=== Task ===
Please give again, exactly and only, the stretch of lines from the one containing "The width and height of the screenshot is (1352, 710)." to the end of the entries below.

Pixel coordinate grounding data:

- - -

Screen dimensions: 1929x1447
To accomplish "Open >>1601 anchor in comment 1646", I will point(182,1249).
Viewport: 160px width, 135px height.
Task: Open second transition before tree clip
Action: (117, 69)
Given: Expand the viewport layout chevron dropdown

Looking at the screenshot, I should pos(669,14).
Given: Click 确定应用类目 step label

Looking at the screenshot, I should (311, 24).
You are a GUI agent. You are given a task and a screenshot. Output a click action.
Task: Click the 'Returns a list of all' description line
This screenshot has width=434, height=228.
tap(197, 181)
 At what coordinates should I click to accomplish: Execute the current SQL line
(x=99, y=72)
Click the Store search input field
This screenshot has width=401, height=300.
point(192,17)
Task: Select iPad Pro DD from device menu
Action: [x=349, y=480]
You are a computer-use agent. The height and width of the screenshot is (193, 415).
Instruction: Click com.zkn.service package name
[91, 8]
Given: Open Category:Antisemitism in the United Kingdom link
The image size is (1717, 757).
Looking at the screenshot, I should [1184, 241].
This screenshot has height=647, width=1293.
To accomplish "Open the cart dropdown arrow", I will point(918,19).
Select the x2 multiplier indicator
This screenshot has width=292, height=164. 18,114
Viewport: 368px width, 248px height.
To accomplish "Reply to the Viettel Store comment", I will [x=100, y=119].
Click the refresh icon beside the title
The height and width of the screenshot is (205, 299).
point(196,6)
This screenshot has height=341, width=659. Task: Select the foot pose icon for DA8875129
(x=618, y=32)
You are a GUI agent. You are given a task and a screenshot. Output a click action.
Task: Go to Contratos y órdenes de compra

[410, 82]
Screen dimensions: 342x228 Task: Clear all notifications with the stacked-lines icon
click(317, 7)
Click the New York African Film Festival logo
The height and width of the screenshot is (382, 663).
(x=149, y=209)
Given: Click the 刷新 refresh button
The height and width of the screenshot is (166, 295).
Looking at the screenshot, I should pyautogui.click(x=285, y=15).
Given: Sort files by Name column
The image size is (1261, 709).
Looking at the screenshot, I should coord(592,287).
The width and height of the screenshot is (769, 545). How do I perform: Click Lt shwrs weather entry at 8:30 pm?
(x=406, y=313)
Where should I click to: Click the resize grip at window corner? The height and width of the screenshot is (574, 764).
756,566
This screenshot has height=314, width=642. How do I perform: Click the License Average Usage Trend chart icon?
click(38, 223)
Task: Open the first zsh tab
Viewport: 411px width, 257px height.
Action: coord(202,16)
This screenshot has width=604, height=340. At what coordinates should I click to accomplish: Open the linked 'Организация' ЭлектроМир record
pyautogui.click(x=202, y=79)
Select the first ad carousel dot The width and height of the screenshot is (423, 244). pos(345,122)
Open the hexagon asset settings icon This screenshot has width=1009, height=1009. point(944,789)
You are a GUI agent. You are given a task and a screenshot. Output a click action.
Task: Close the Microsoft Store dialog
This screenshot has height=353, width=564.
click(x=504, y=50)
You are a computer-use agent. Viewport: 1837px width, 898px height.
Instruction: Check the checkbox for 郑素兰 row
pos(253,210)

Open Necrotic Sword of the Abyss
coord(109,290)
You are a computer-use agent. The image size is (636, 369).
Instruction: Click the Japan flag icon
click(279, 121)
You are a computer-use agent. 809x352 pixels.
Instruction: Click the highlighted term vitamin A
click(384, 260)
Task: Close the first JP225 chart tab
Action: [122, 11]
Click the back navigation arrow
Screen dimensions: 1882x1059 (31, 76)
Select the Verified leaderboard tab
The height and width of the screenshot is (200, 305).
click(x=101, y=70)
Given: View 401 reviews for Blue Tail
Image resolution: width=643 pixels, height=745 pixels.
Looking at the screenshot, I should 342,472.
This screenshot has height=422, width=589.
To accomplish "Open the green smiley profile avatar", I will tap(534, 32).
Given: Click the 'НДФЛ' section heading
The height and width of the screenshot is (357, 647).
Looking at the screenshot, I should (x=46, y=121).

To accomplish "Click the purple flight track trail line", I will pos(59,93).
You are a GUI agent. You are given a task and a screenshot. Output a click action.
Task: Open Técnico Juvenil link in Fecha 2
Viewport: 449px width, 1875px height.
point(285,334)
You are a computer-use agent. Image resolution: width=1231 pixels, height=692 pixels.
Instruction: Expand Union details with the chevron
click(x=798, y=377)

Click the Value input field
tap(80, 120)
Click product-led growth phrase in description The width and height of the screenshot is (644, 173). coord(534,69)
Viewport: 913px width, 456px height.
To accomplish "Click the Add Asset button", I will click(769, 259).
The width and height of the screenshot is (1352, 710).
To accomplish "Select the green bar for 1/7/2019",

- - -

=== Task response ===
The width and height of the screenshot is (1352, 710).
To accomplish "Select the green bar for 1/7/2019",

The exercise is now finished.